The outbreak of the coronavirus, which has claimed the lives of more than 22,000 people globally, has also affected sporting events across the world.
COVID-19, as the disease is officially known, has infected more than 500,000 people worldwide.
Governments are scrambling to stop the spread of the virus, advising against public gatherings. In several countries, people have been cautioned not to shake hands to minimise risks of contamination.
Italy, Europe’s worst-hit country, has cancelled all sporting events until at least April 3 and the government has put the country in lockdown as it battles the virus.
In North America, Major League Soccer, the National Basketball Association and the National Hockey League seasons have been suspended.

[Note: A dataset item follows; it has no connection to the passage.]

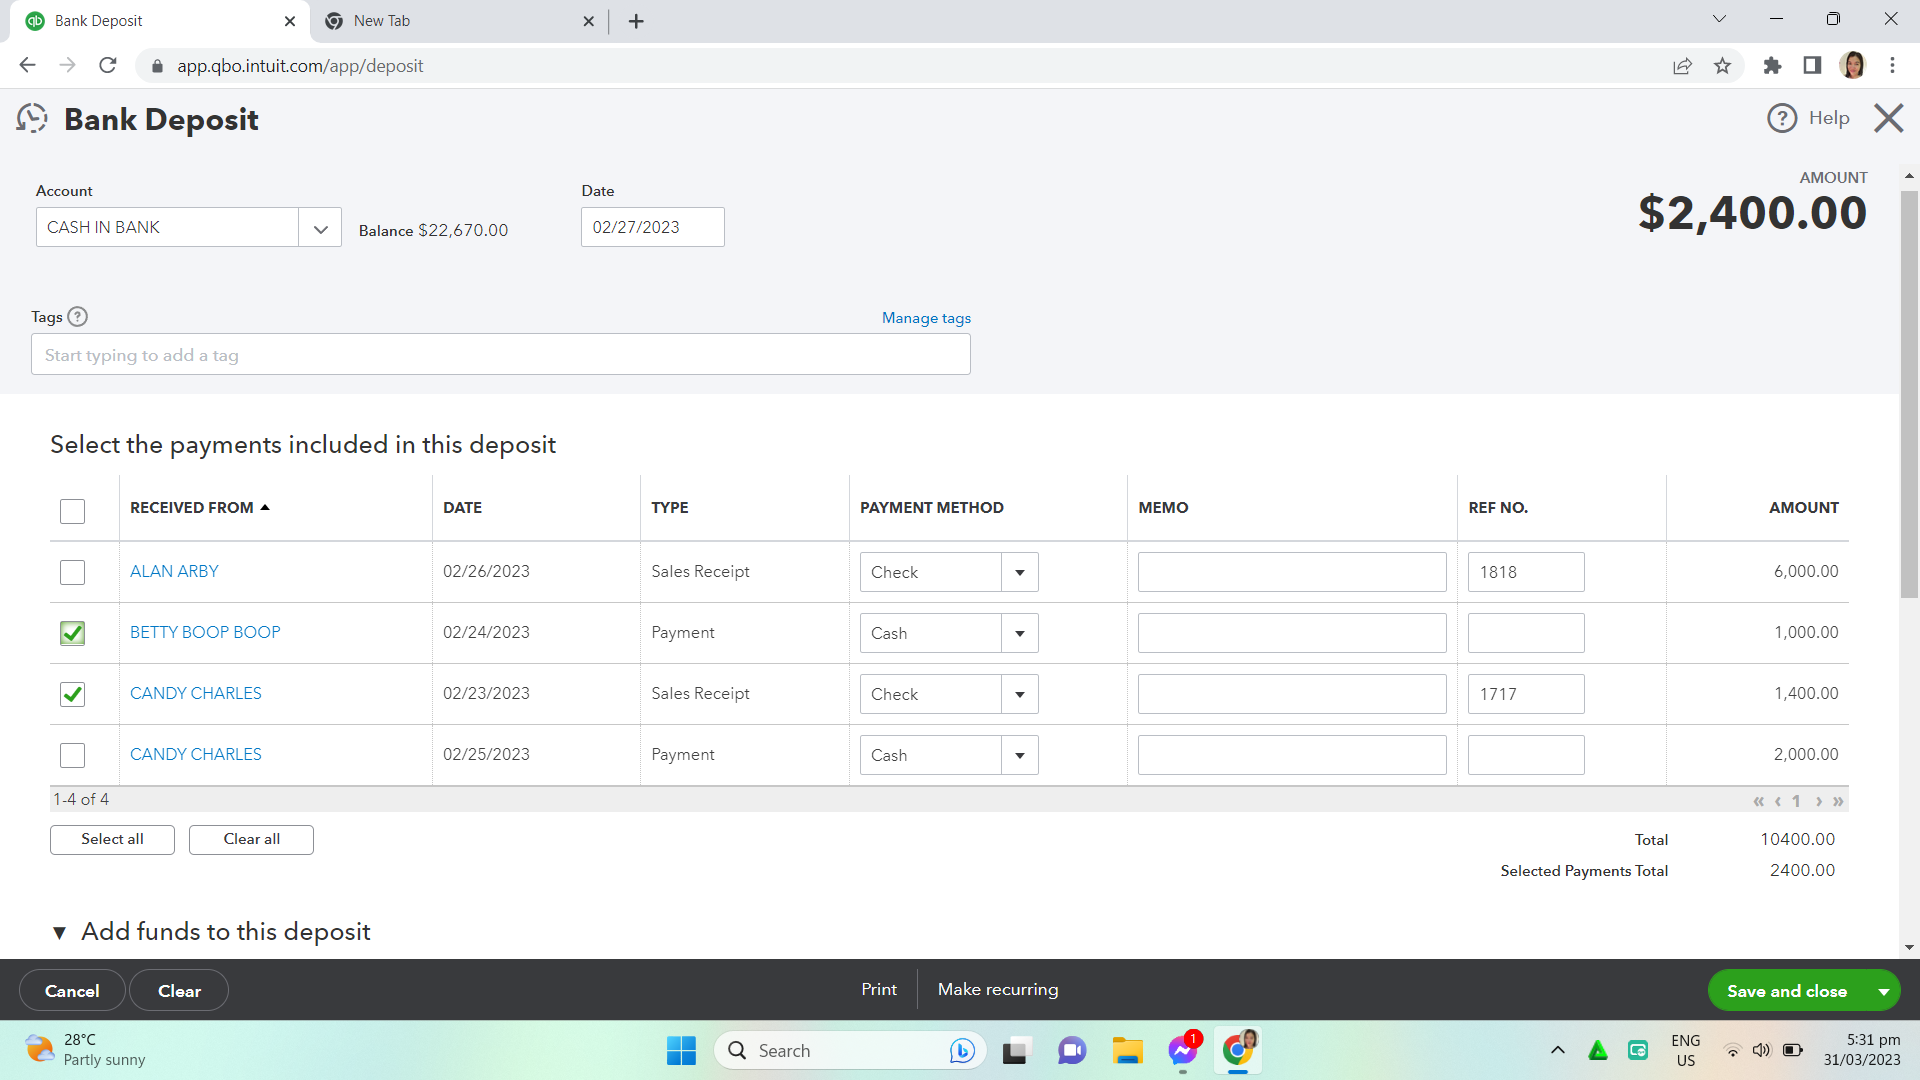Open File Explorer from the taskbar
Screen dimensions: 1920x1080
(1127, 1051)
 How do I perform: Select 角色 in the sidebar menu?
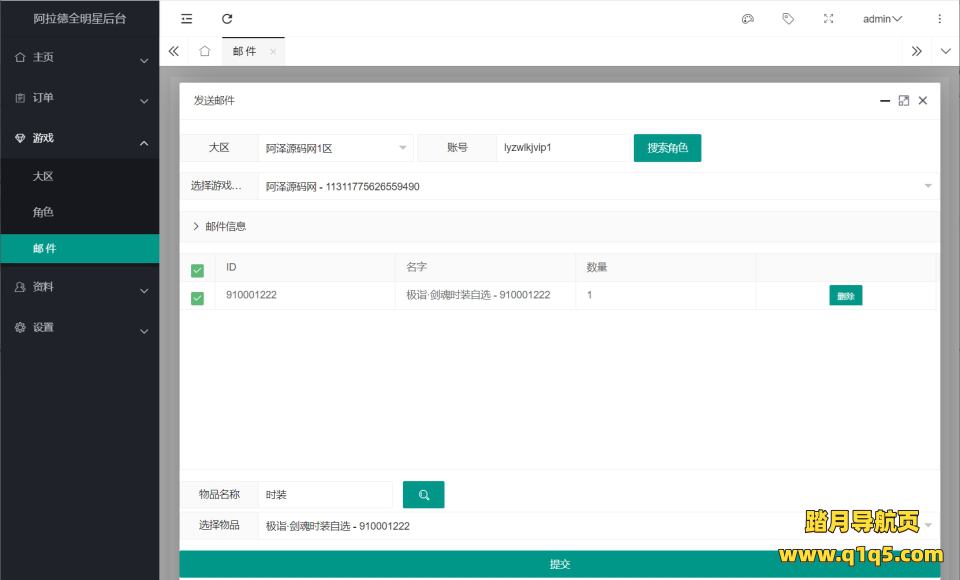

Football in Russia has been suspended until April 10. The Russian league was the best-attended sports competition still operating in Europe last weekend, with more than 33,000 fans at one of its games, but the Russian Football Union agreed to immediately suspend all competitions at a meeting on March 17.
The African Nations Championship 2020 soccer tournament scheduled for April in Cameroon has been postponed indefinitely, the African Football Federation said in a statement on March 17.
This year’s Copa America has been postponed until 2021, the South American Football Confederation (CONMEBOL) said on March 17. The 12-team tournament had originally been scheduled to take place from June 12 to July 12 in Colombia and Argentina.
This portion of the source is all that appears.